__提示された文章__.

さて、以前にもちょっと書きましたが、人はなぜスポーツをするのかという疑問が、長いこと気にかかっていたのです。
もちろん答えは、場面それぞれ、人それぞれで、千差万別なことでしょう。
たとえば、最近少し太って、お風呂上がりに鏡で自分を見て、ちょっと情けない気分になったので、一念発起してスポーツでもしてみようか、という場合もあることでしょう。
山登りなどでは、ある場所にたどり着いたときの達成感や、自然と一体になっている感じや、お友達と一緒に歩く楽しみが、その動機かもしれません。
テニスや卓球などの相手がいるスポーツでは、勝ちたいという闘争心が要素になっていたり、あるいは、ラリーが続くのが心地よいという感じだったり、単に球を打つことが楽しいということかもしれません。

__課題の要件__.
• A. スポーツの動機に関する文章のうち、「テニスや卓球などの」で始まる段落を、主要な内容を保ったまま箇条書きに書き換えよ。
• B. スポーツの動機に関する文章で、筆者が長いこと気にかかっていたと述べている疑問は何か。
• C. スポーツの動機に関する文章の続きを、最後の文の後から書け。

__データの抜粋__.
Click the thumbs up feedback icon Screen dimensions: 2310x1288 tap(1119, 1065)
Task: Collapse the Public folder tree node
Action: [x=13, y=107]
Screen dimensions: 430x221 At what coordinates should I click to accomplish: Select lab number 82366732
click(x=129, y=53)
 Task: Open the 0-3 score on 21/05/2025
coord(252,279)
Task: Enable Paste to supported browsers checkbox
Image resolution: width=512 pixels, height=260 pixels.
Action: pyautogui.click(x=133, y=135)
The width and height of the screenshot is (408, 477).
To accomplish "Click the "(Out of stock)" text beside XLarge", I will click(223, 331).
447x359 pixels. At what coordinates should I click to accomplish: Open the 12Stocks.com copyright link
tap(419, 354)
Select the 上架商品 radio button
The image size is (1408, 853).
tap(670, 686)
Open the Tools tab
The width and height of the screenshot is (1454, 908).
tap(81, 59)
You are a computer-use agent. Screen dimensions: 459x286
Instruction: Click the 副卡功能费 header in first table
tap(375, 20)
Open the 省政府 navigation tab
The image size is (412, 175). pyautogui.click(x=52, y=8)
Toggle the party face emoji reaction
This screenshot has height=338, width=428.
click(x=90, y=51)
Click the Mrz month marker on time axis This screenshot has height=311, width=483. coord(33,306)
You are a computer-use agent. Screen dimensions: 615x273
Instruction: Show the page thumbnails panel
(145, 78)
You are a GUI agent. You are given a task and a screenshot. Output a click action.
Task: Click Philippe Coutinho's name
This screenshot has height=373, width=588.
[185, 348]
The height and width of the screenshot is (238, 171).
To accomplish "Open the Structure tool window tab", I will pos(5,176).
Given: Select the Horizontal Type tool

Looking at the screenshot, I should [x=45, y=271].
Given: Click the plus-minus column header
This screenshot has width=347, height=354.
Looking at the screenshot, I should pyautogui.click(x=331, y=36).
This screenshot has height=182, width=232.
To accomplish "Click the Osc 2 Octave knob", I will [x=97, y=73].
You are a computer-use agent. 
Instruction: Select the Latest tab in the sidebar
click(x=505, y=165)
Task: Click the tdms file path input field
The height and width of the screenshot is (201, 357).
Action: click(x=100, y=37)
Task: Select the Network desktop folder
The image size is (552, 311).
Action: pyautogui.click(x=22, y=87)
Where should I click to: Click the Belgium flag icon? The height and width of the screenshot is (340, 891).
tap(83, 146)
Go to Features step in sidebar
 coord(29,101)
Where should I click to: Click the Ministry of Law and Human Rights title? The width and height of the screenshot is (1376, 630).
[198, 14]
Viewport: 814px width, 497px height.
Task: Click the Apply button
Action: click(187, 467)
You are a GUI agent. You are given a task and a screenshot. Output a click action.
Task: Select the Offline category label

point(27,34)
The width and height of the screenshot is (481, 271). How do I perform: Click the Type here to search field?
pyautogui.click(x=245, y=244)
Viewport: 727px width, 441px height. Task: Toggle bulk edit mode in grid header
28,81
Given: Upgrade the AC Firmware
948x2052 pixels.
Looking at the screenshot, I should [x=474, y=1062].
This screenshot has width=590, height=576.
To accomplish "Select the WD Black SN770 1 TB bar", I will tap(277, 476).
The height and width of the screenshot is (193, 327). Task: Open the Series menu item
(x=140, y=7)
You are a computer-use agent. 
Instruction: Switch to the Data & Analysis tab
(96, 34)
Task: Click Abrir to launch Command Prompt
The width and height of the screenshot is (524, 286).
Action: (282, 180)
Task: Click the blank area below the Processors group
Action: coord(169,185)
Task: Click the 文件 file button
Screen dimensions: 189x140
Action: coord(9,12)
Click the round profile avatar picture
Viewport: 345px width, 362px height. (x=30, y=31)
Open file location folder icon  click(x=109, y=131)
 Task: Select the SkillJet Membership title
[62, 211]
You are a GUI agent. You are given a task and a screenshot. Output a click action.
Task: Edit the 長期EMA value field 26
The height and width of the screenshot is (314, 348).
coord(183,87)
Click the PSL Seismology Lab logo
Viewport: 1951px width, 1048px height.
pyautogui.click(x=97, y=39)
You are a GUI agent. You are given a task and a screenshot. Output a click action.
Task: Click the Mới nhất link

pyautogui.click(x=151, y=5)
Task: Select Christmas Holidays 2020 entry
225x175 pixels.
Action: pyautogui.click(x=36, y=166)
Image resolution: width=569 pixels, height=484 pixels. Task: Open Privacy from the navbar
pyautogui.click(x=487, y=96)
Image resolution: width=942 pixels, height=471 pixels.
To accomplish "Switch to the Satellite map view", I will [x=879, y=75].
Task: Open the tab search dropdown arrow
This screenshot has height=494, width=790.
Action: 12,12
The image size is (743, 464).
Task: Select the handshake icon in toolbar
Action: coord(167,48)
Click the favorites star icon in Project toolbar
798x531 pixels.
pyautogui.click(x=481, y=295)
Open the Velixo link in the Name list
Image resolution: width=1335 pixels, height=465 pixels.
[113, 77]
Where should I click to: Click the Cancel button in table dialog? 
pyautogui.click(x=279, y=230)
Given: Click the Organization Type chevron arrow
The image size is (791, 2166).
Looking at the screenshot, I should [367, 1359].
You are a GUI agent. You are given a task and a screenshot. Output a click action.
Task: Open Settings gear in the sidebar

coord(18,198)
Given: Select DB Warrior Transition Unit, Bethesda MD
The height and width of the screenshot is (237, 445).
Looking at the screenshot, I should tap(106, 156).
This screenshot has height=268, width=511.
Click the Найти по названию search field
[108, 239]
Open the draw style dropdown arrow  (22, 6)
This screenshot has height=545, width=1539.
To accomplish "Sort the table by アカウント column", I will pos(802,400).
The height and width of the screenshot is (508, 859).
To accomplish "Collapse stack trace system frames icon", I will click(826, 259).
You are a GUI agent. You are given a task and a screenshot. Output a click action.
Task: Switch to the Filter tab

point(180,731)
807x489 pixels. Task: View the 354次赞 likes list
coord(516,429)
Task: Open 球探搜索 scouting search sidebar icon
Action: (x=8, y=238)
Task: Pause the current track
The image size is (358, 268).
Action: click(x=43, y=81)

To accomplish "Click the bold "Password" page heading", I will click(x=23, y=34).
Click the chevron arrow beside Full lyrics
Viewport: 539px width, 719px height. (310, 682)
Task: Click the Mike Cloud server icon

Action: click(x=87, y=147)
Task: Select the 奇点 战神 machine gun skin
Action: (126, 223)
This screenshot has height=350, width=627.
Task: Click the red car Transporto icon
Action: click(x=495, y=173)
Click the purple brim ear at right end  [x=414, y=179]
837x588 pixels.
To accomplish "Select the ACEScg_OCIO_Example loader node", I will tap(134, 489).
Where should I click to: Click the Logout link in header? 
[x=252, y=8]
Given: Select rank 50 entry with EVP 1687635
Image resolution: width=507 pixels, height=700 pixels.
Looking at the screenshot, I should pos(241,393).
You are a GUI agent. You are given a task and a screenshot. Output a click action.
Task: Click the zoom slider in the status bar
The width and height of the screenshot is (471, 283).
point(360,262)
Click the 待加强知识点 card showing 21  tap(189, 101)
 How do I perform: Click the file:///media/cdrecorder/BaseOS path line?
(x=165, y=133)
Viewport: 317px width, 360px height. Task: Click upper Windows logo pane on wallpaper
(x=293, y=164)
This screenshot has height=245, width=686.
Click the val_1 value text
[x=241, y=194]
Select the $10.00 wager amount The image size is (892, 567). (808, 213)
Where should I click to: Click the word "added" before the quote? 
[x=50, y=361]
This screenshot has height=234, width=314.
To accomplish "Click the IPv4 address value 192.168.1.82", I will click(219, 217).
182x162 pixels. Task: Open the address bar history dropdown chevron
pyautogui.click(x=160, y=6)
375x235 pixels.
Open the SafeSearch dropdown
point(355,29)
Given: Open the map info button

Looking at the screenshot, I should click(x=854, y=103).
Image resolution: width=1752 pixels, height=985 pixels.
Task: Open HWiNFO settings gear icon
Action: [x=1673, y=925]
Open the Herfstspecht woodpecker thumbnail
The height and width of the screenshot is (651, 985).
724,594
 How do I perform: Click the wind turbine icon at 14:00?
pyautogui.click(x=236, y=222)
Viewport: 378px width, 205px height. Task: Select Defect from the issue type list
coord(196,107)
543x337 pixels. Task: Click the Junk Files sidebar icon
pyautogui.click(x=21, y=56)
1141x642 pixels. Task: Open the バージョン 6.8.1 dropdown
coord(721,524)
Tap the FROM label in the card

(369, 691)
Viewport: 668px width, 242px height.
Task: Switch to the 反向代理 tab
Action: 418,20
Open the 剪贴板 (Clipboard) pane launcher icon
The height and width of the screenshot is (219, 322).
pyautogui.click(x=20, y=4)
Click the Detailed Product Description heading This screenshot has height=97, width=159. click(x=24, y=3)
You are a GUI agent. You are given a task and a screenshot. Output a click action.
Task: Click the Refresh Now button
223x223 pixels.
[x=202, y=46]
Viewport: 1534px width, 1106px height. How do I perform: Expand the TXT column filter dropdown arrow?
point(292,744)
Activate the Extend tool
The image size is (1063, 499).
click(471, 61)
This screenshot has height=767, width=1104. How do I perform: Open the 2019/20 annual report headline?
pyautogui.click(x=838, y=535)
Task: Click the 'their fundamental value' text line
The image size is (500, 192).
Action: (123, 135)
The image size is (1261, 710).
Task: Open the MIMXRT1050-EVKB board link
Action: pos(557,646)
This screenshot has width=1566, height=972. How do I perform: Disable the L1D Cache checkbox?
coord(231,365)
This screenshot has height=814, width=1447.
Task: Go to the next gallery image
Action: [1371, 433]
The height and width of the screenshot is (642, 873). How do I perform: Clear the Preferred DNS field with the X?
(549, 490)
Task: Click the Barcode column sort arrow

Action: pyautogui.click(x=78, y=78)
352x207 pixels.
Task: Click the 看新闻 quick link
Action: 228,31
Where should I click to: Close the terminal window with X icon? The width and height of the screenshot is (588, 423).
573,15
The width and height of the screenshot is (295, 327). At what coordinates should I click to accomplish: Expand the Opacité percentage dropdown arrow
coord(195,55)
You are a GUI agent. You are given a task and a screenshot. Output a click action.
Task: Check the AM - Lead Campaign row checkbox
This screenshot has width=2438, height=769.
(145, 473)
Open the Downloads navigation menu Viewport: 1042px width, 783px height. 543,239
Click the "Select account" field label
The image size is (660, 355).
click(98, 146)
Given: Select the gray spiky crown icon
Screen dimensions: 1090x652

__課題別の解答__.
• A.
テニスや卓球など相手がいるスポーツの動機として考えられるもの：
- 勝ちたいという闘争心
- ラリーが続くことの心地よさ
- 単に球を打つことの楽しさ

• B. 人はなぜスポーツをするのかという疑問。

• C.
しかし、これらのいずれとも違う特別な要素があるのではないだろうか。それは何だろうと、考えの整理がつかないというような感じの状態が、ずっと続いていたのです。
そして、親しい友人から勧められた本が、この疑問に一応の区切りをつけるヒントになってくれました。
『王国のゴルフ』(マイケル・マーフィー著、山本光伸訳、春秋社、1991年)という本です。
スポーツにはどこかしら、私たちに無理を強いるところがあります。
『王国のゴルフ』に登場する、シーヴァス・アイアンズという名のスコットランド人のゴルフの名手は、こう語っています。
「プレーするためには、われわれの感覚や想像力、思考力、筋力などをすべて総合しなければならない。つまり生きていく上で必要不可欠な能力がすべて、ゴルフで試されるのだ。われわれの種々の能力をすべて出し切り、それらをお互いに整合させ、しかもクラブやボールやプレーする土地や、一緒にプレーするパートナーともうまく折り合っていかなければならない。」
ゴルフだけでなく、どのスポーツでも同じだと思いますが、プレーしている人は、自分や相手や環境にかかわる、ものすごく多くの要素に影響されながら、そのスポーツをしています。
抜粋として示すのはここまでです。